Initially I thought Vacuum was a mispelling, I have only ever seen the word vacumn before, Vacuum seems to be an American word.
Wow. At first I didn't believe that but then I googled for it and found 13000 "vacumns" out there, against 8 million vacuums. So it seems like this is indeed a fairly common misspelling, though its origins are unclear. I highly doubt that this has anything to do with British/American difference. The correct Latin word is of course vacuum.

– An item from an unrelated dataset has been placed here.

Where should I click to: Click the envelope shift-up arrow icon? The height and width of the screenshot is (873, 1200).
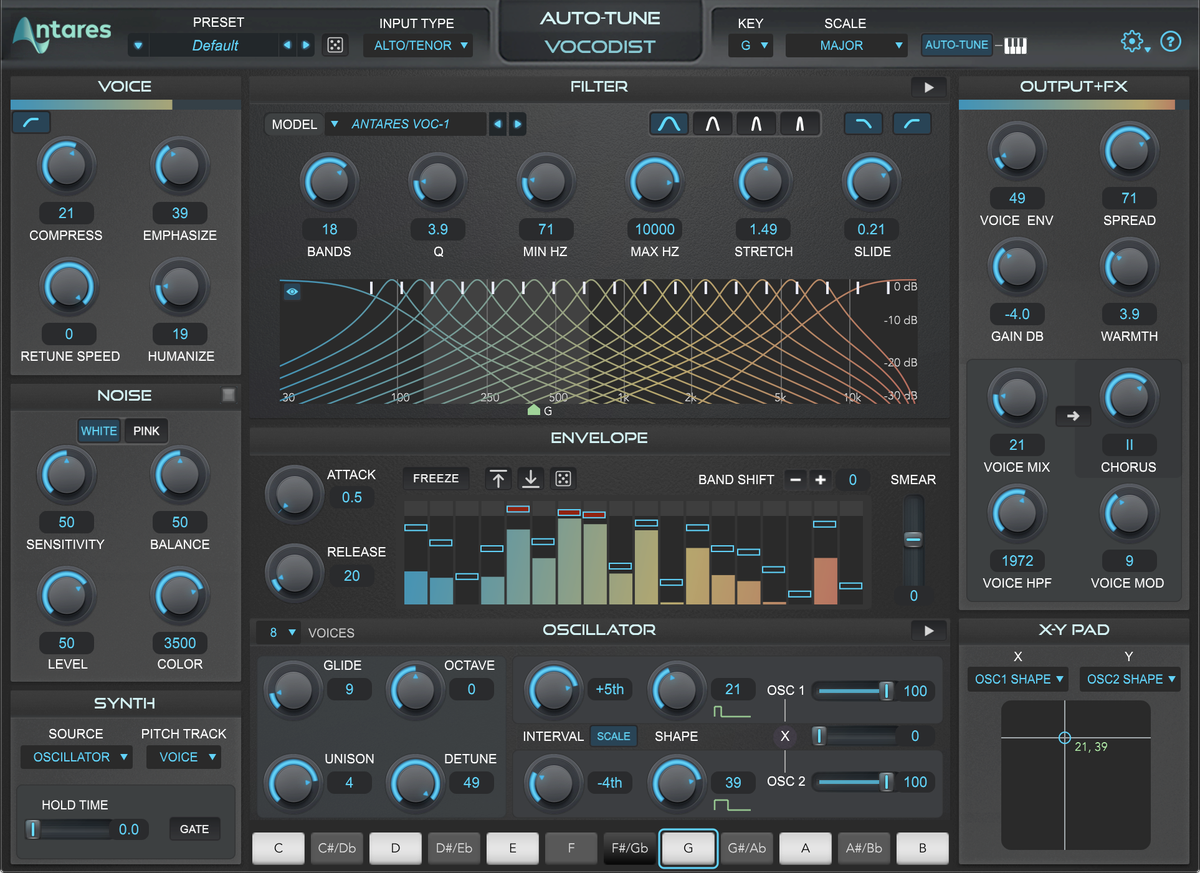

I checked the Oxford English dictionary and Vacumn is not to be found (although I did find Vacuum and Vacuvm). I thought perhaps it was a scientific term but I can only guess it might be related to "vacumn cleaners", the home appliance which we more often refer to as "hoovers" anway (from the brand name). If anyone has any better ideas on the etymology of the word I would be interested to know. I guess now I finally have an exuces to write to the newspaper and ask their etymology expert (the Irish Times has a regular column 'the words we use' and given what the Irish have done to the English language there are always plenty of colloquialisms to write about).
I'm clearly very very badly wrong about the spelling but (to change the subject) more importantly "Clean up defs" or "Remove unused defs" would be clearer and even more importantly is this really necessary at all?
Sincerely
Alan Horkan
http://advogato.org/person/AlanHorkan/ Inkscape, Draw Freely http://inkscape.org Free SVG Clip Art http://OpenClipArt.org
PS I'm so wrong it is almost embarassing but (I save my embarassement for bigger mistakes and) I am surprised that it is not even considered a valid alternative spelling.